J’avais dit que j’aborderais mon expérience sur ce que le cyberactivisme m’a apporté, et je réalise que c’est un peu difficile de tout rendre, mais bon, autant faire par ordre chronologique.

1) Le projet Au bout des lèvres

Pour celleux qui ne connaissent pas notre projet Au bout des lèvres avec Equimauves , il s’agit d’une plateforme visant à recueillir les témoignages de personnes et d’expériences marginalisées, invisibilisées, et/ou discriminées. Ce projet virtuel a découlé d’une conversation nocturne entre nous, énumérant les nombreuses expériences vécues et/ou subies du fait de notre identité. C’est dans la confidence d’une conversation qu’on s’est finalement demandé “pourquoi on en parlerait pas ? pourquoi on n’entend pas ces histoires ?”. A priori, c’est de nos expériences individuelles que l’on a voulu en faire quelque chose de collectif, d’étendre et de créer un dialogue plus vaste. Nous ne nous sommes pas rencontrées via le cyberactivisme, mais c’est ce dernier qui nous a permis de monter ce projet qui s’est avéré vraiment enrichissant. A mes yeux, ca reflète bien que les projets limités au format virtuel ont, quand même, une capacité à réunir des paroles et expériences diverses qu’IRL serait beaucoup plus difficile et aléatoire.

2) Des rencontres

Cela fait tout juste un an que je m’intéresse à l’intersectionnalité, et un peu moins que je suis sur Twitter,  mais ce fut sans conteste une année aussi riche que la précédente (celle passée à l’étranger). Après avoir discuté un peu plus avec certains cyberactivistes, j’ai entamé ce que j’aime appeler un mini Tour de France. Il y a quelques mois, je me suis rendue à Lyon, une Twitta m’a proposé de m’héberger et d’autres se sont greffées pour finalement organiser un immense brunch d’une dizaine de personnes. Nous étions tous très différents, pas nécessairement militants, mais tous nous prenions part à un espace safe, où chacun discutait et donnait son point de vue sur certaines thématiques, ou alors apprenait à se connaître. J’ai continué en revenant plusieurs fois à Paris, par la suite.

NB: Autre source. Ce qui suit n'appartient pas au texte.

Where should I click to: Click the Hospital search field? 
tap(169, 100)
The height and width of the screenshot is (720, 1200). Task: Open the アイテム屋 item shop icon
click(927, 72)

Je pense qu’il est important de ne pas imaginer ces réunions comme de simples sorties, mais bien comme la mise en réseau de personnes favorables à une “collectivité intersectionnelle”: certains d’entre eux sont devenus mes ami(e)s, et m’ont amené à participer à des événements culturels que je ne connaissais pas ( comme le festival Ecrans Mixtes à Lyon, la projection de Bande de filles à Paris, etc). L’occassion de ces réunions, c’est :

  • rencontrer des gens similaires (de gros coups de coeur en perspective), ou différents qui ont des choses à nous apprendre (comme n’importe quelle rencontre en fin de compte, militante ou non).
  • côtoyer un espace safe : un espace sans microagressions et trouver une certaine écoute, c’est ce que j’ai retenu de mes expériences.
  • un apport culturel considérable : la plupart des événements auxquels j’ai participé étaient à petit prix et souvent très instructifs.

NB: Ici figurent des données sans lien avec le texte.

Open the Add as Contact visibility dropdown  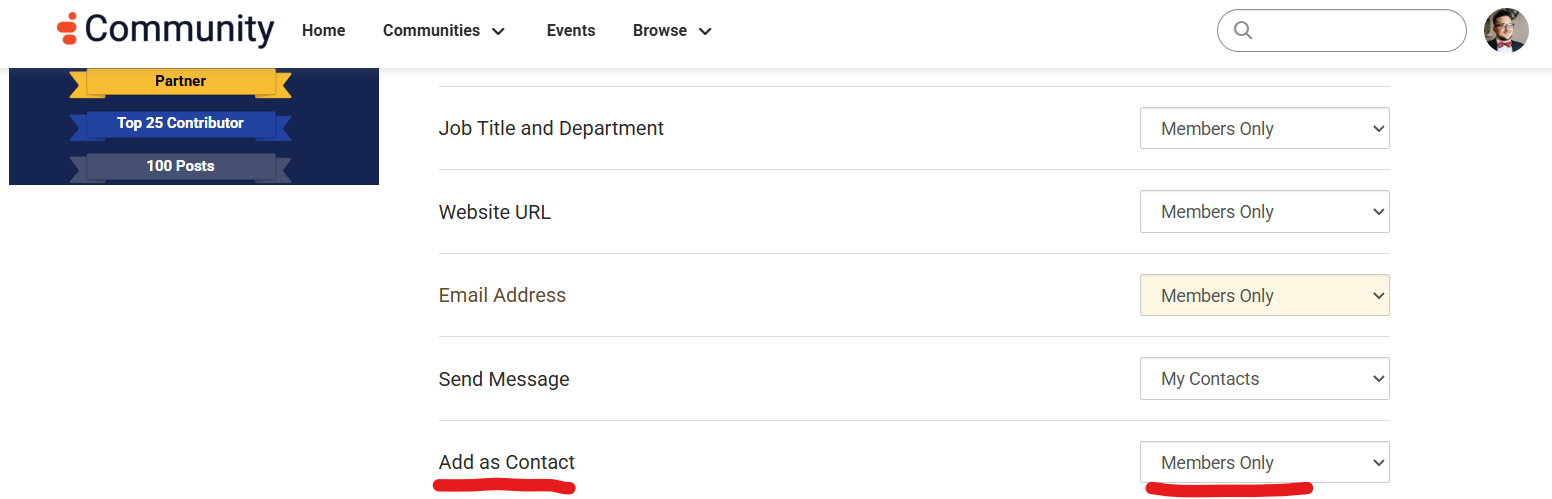click(1264, 463)
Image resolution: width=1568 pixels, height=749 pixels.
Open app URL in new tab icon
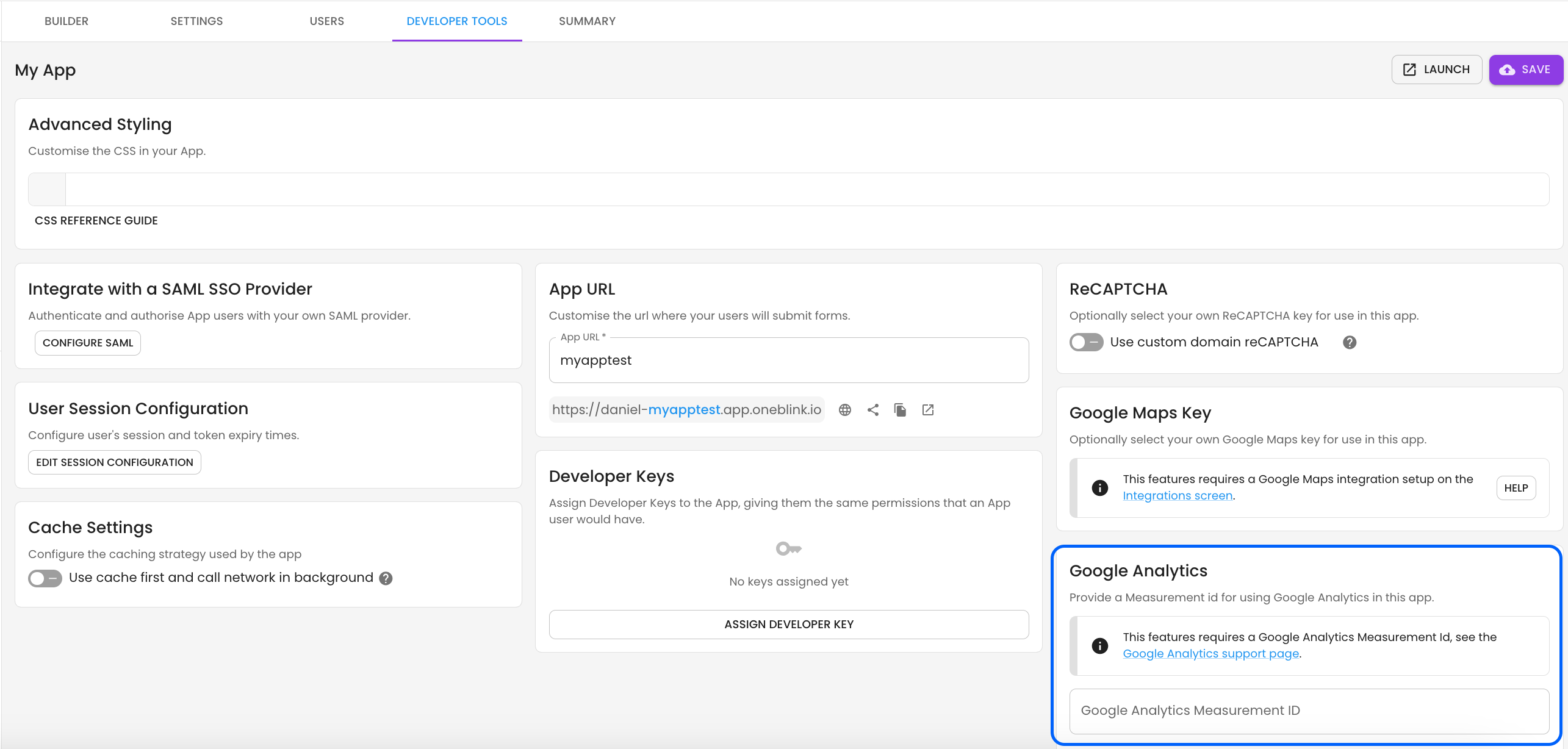tap(927, 410)
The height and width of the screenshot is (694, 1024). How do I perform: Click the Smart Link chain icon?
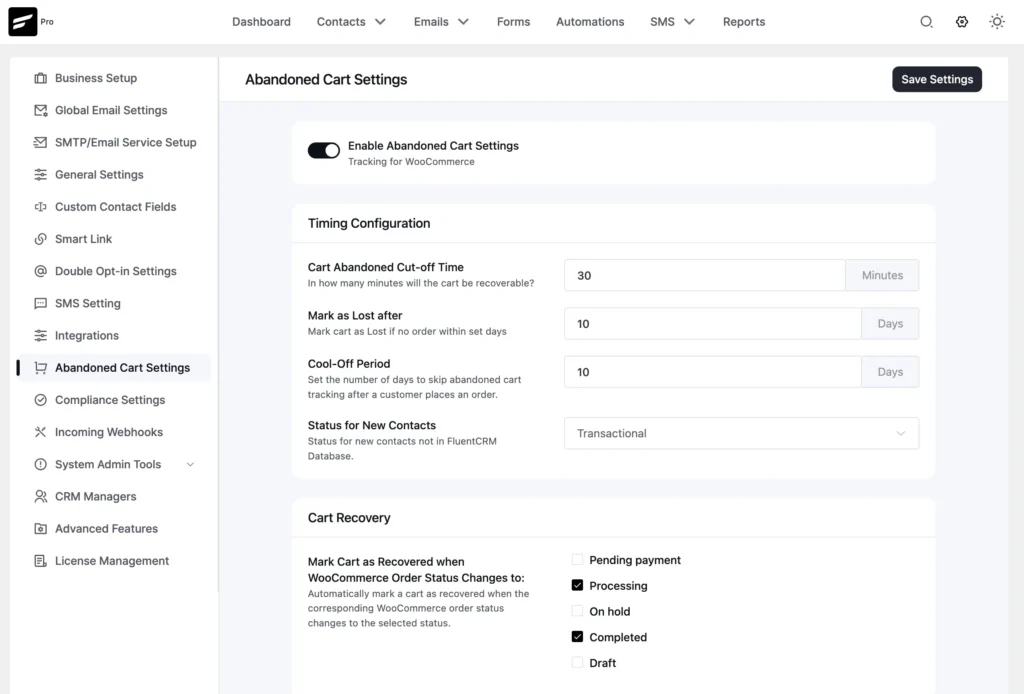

Bien souvent, les détracteurs du cyberactivisme prône une immersion IRL dans le milieu militant en opposition au virtuel, et donc dans la localité du coin. L’avantage du virtuel est de savoir que la rencontre va déboucher avec des militants qui nous ressemblent, avec qui l’on partage assez de choses pour construire IRL un projet physique, là où l’entrée dans des associations est un peu un saut dans le vide, quand bien même les thématiques abordées sont explicitées par l’association en question.

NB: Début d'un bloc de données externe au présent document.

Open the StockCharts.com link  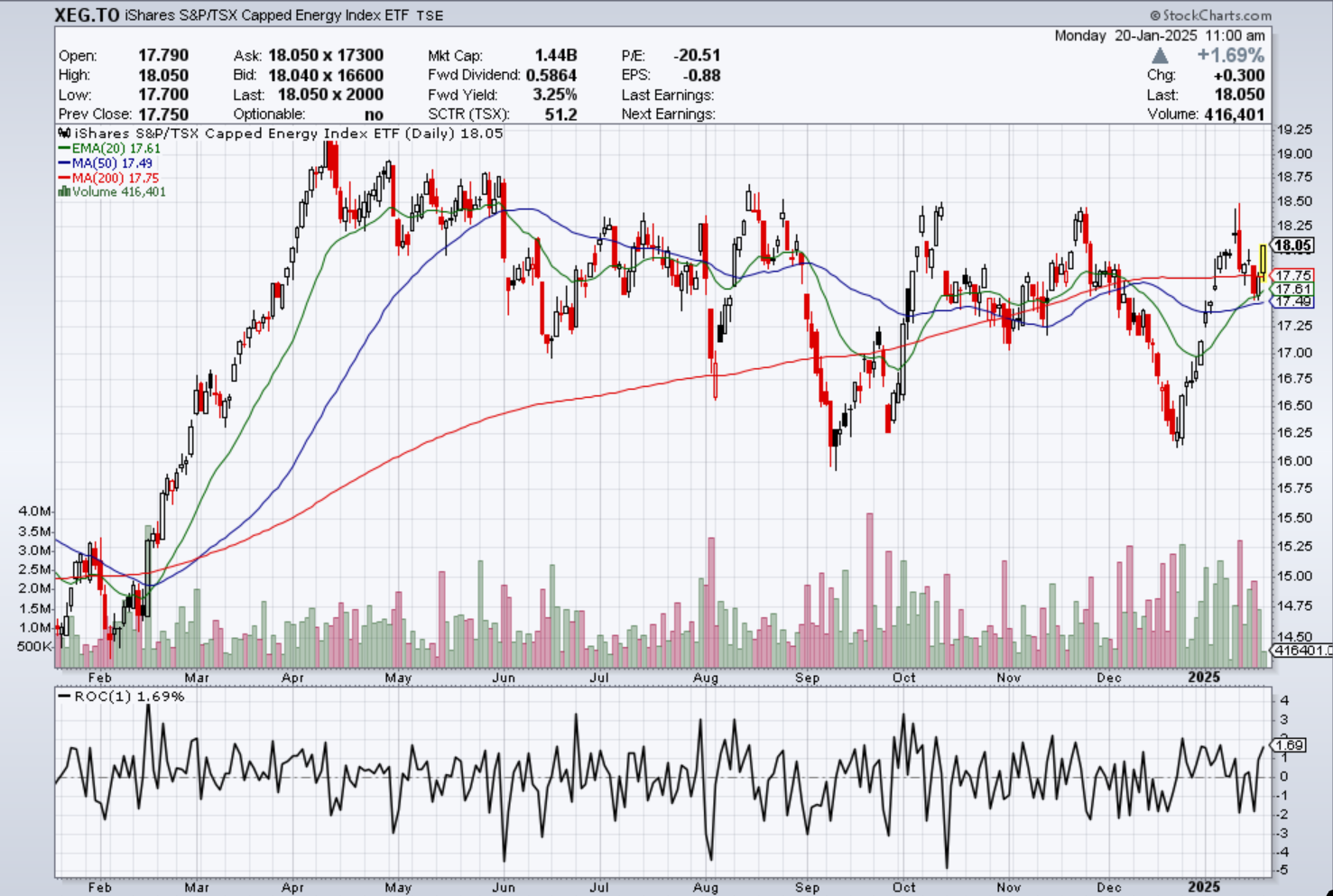[x=1217, y=15]
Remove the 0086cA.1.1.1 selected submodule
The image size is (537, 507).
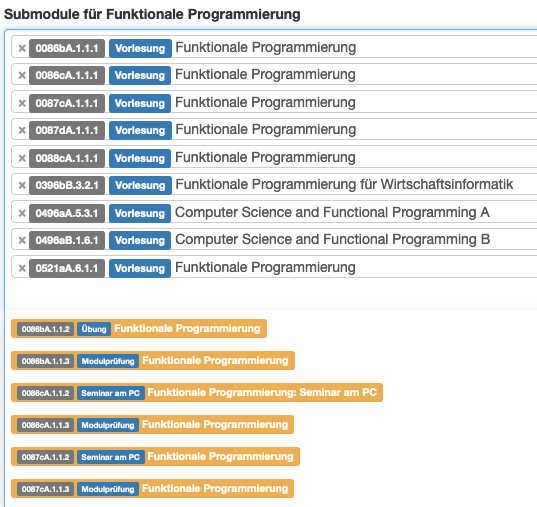pyautogui.click(x=22, y=75)
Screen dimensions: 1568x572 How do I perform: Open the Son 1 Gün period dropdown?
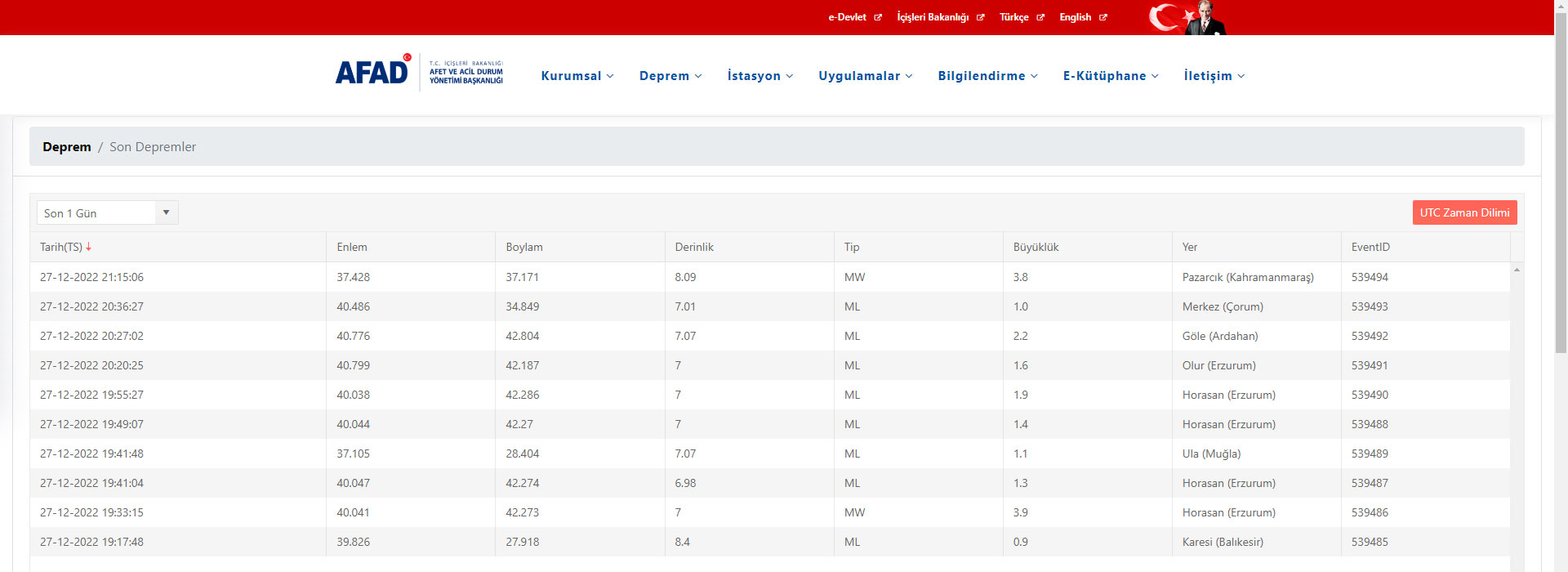(107, 213)
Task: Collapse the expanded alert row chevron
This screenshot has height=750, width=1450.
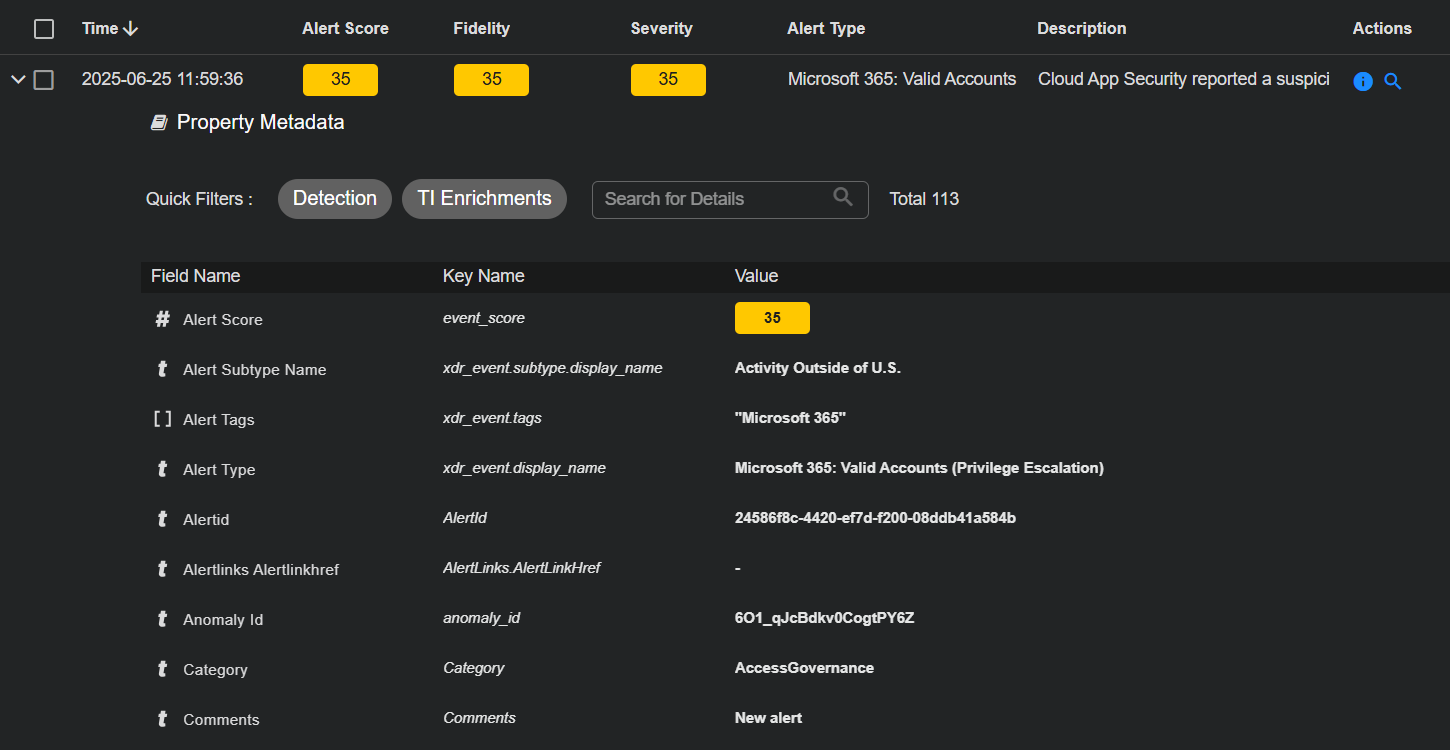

Par exemple, je le répète, je ne me suis jamais sentie concernée par le féminisme présenté par des associations traditionnelles. Le virtuel m’a permis d’accéder à un féminisme incluant les minorités dont je fais partie (en tant que femme et  en tant que noire). Ce même levier virtuel m’a permis d’accéder à un espace safe où l’on m’a montré que mon profil était légitime, c’est une sécurité à laquelle je tiens et qui n’aurait pas été forcément présente dans la première association choisie. Je ne compte plus le nombre de femmes racisées et/ou lgbtqia qui, ayant eu un parcours divers dans différentes associations ont fini par quitter ces dernières, à force de compromis et d’effacement de leurs paroles pour servir de caution “Diversité“. C’est ce que Mikki Kendall dénonçait avec son HT #Solidarityisforwhitewomen qui a scandalisé les hautes sphères du féminisme américain, l’occasion pour toutes les femmes de témoigner d’un féminisme excluant (similaire à #Vismaviederacisée).

 

Toutefois, si ces rencontres apportent énormément, il me semble important de souligner que ces réunions représentent un budget : comme à chaque fois je voyage, je privilégie le low cost, et même si le réseau de militant(e)s favorise un super accueil (j’ai dormi et été logée toujours chez celleux qui m’accueillaient, un peu comme du couchsurfing), mais malgré tout, chaque voyage demande un certain budget, prix d’un réseau qui ne se limite pas à l’échelle locale. D’une certaine façon, je mesure la “”””rentabilité””” de ces réunions en maximisant le nombre de personnes à rencontrer et le temps passé sur place.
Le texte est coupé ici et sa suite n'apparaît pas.